In deze periode trekken mensen informatie nogal vaak in vraag. Volgens Delphine Goor is de waarde die televisie moet uitdragen nog altijd entertainment: “En dat heeft iedereen begrepen, denk ik. Thematische zenders vermenigvuldigen dan ook zienderogen. Naar YouTube kijken we om geëntertaind te worden, wel, televisie moet hetzelfde doen.”
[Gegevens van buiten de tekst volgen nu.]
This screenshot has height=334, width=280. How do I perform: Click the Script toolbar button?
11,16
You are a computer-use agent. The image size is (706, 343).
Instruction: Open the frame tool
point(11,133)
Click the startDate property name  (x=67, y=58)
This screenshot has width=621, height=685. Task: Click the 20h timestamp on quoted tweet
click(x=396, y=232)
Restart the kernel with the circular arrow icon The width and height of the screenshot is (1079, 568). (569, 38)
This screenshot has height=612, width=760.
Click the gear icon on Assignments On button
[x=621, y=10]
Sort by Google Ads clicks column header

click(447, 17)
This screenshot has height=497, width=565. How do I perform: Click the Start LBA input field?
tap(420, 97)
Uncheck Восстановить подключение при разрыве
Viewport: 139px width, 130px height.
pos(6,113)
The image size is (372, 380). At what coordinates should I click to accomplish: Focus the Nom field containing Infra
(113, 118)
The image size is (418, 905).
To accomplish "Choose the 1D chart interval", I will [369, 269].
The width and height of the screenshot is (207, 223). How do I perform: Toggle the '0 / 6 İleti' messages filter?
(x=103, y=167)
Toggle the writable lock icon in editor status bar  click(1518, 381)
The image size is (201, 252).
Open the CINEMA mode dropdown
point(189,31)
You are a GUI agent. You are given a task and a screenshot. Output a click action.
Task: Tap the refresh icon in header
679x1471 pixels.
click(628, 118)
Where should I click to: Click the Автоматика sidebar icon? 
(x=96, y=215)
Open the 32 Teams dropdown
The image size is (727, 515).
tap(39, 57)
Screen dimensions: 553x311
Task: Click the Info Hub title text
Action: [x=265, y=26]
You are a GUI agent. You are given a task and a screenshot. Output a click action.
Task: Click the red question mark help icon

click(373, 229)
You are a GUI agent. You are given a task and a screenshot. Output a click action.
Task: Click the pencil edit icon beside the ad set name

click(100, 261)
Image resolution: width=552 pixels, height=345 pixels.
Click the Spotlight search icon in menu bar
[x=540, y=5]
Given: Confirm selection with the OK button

Enzo Ricciulli vervolgt: “Op televisie is de content meer gecureerd, maar het is vergelijkbaar met Netflix en Disney+, die nieuwe kanalen proberen te creëren met georganiseerde content. Op YouTube vind je van alles en nog wat. Als het gaat over vertrouwen in televisie en sociale netwerken (of andere platforms), dan zal televisie altijd het meest geloofwaardig blijven. Daarom accepteren we ook dat er reclame op televisie is.”

Op het programma

Wat met de toekomst? De veranderingen die de afgelopen jaren op televisie zijn doorgevoerd gaan alvast dezelfde richting uit. Volgens Delphine Goor moeten blijven evolueren, op weg naar het soort televisie dat aan onze vraag voldoet. “Technologieën en data moeten we dan weer gebruiken om reclame op televisie zo te optimaliseren dat we ook voldoen aan de behoeften van adverteerders.” “Content is king and the timing is the queen,” lacht Enzo Ricciulli. “We produceren heel veel content, maar hebben amper de tijd om ernaar te kijken. Ik denk dat we voortaan meer tijd zullen besteden aan het maken van kwalitatieve content en aan het aanpassen van content die al populair is, om zo volledig mogelijk te zijn.”

Eindigen doet hij met zijn visie op de toekomst: “Decentralisatie is key. Elke community zal zijn eigen media hebben en er zullen platforms zijn die al die community’s zullen helpen leren hoe ze media kunnen maken, zoals een podcast of een YouTube-kanaal,… Content gaat eindelijk verder dan de doos die televisie was! De toekomst ziet er rooskleurig uit. Lokale en creatieve dingen zijn weer in!”